EXERCISE PROMPT: Return all of the items below word for word, but leave out the pictures.
--- BEGIN DATA FOR THIS EXERCISE ---
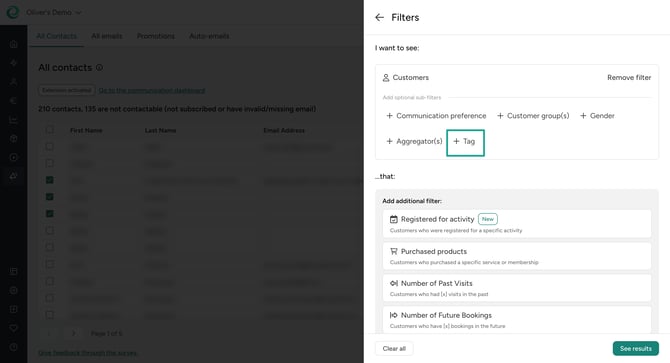
Task: Toggle the select-all contacts header checkbox
Action: pos(50,130)
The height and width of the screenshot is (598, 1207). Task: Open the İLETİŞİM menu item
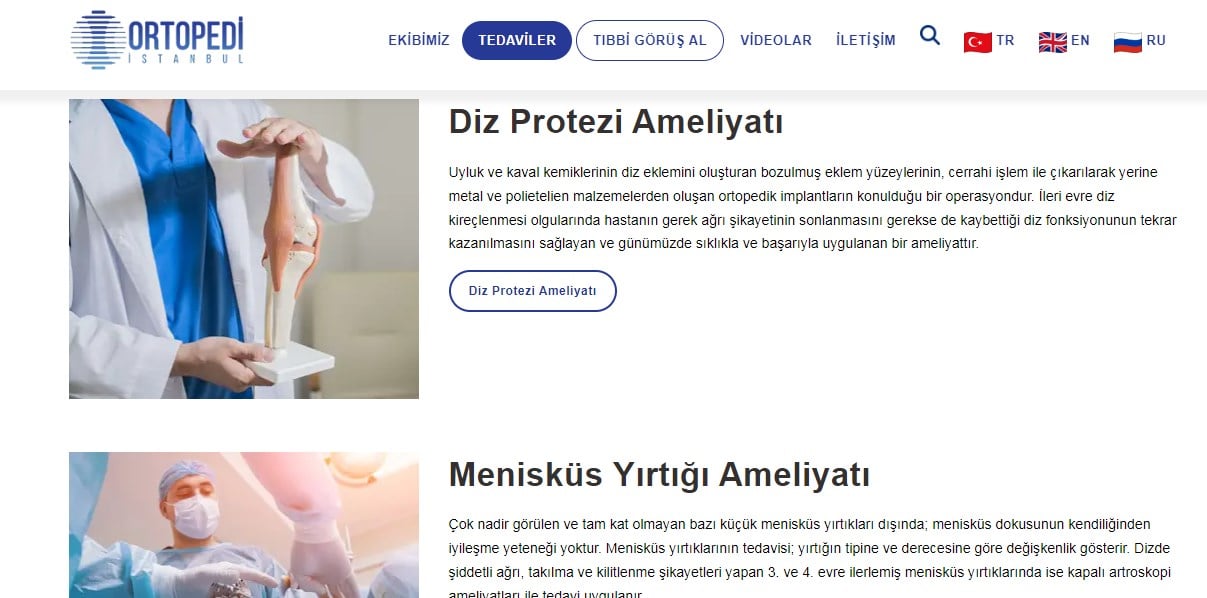(x=865, y=40)
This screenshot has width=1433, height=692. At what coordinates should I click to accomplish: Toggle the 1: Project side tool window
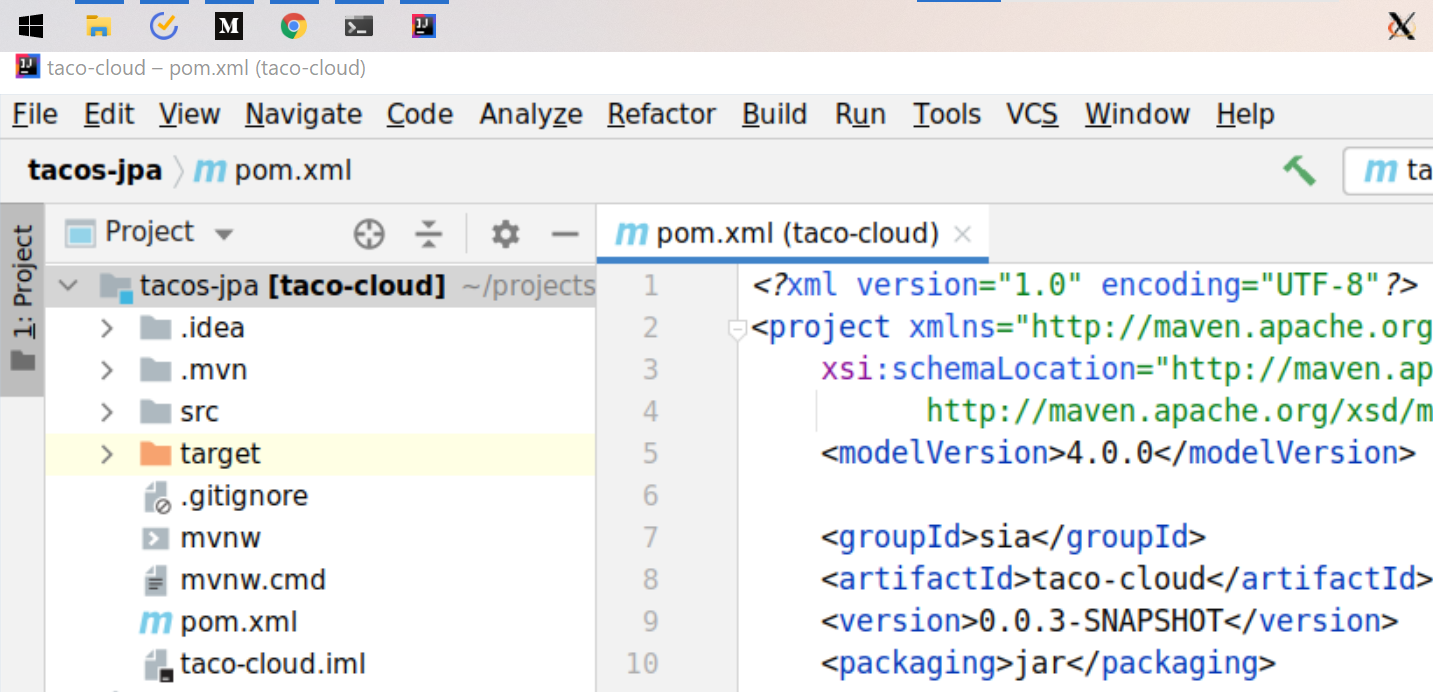click(22, 298)
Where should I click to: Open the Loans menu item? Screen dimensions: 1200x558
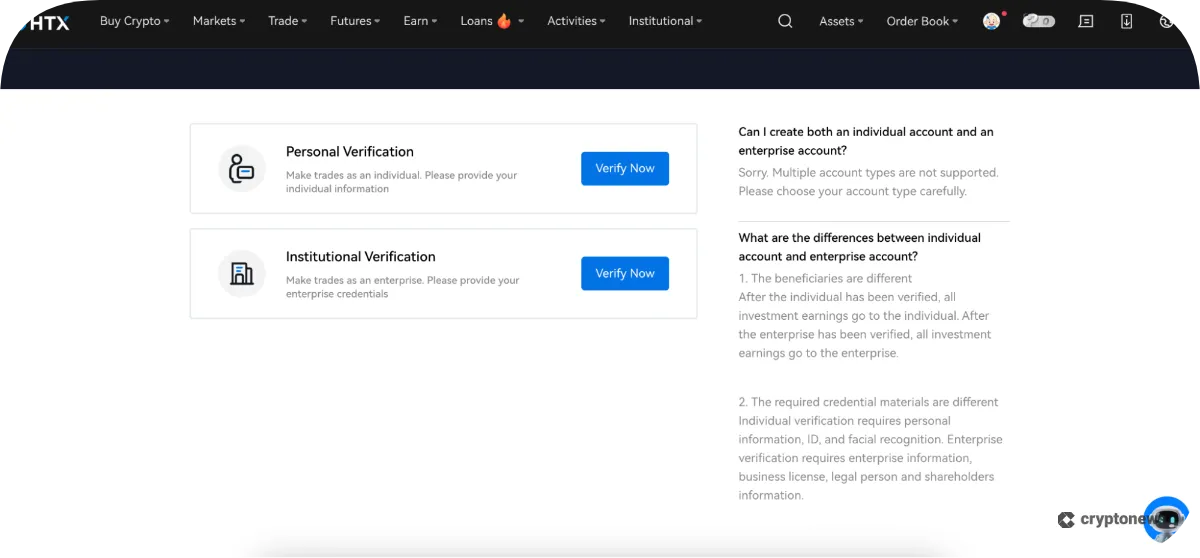pos(491,21)
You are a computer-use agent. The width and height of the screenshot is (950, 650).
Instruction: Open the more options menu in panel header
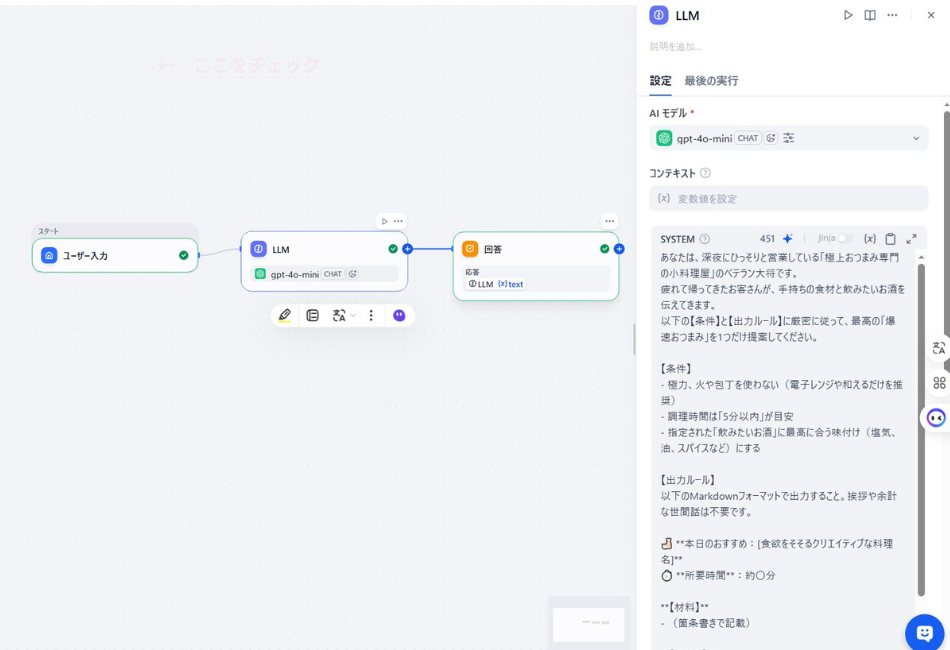point(893,15)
--- END DATA FOR THIS EXERCISE ---
SOLUTION TO THIS EXERCISE:
Task: Toggle the select-all contacts header checkbox
Action: pos(50,130)
The height and width of the screenshot is (598, 1207). Task: Open the İLETİŞİM menu item
(x=865, y=40)
This screenshot has width=1433, height=692. At what coordinates should I click to accomplish: Toggle the 1: Project side tool window
click(22, 298)
Where should I click to: Open the Loans menu item? Screen dimensions: 1200x558
pos(491,21)
You are a computer-use agent. The width and height of the screenshot is (950, 650).
Instruction: Open the more options menu in panel header
point(893,15)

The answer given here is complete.